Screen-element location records

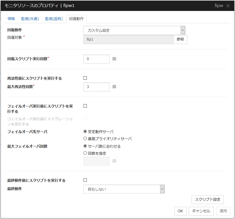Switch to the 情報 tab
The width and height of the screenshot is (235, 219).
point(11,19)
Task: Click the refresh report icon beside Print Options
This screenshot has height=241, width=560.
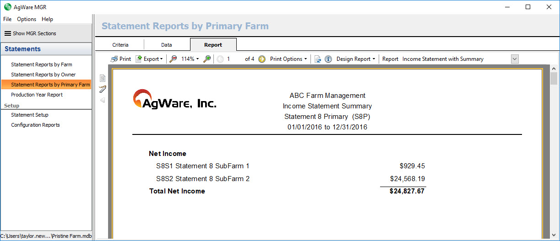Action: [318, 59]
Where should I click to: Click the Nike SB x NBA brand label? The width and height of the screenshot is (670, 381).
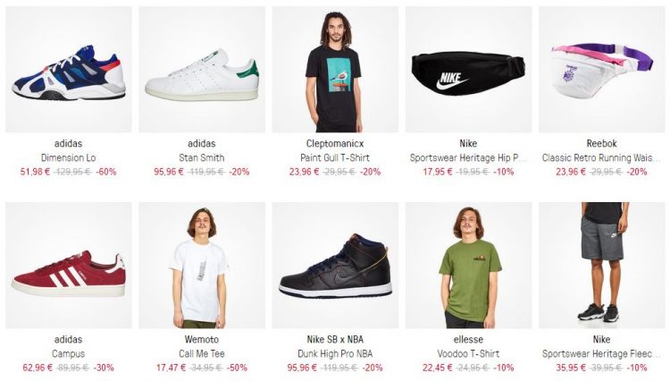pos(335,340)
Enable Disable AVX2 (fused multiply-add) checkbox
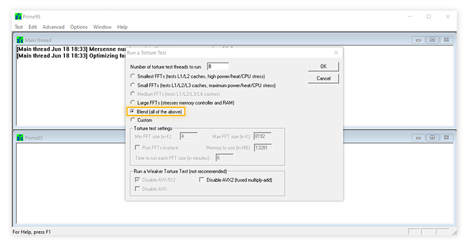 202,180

**PROBLEM TO WORK ON**
Can you express every line of the listing above as a JSON list of strings, one string per line, with blank lines and pictures left out?

**SOLUTION BELOW**
[
  "Switch to the 情報 tab",
  "The width and height of the screenshot is (235, 219).",
  "point(11,19)",
  "Task: Click the refresh report icon beside Print Options",
  "This screenshot has height=241, width=560.",
  "Action: [318, 59]",
  "Where should I click to: Click the Nike SB x NBA brand label? The width and height of the screenshot is (670, 381).",
  "pos(335,340)",
  "Enable Disable AVX2 (fused multiply-add) checkbox",
  " 202,180"
]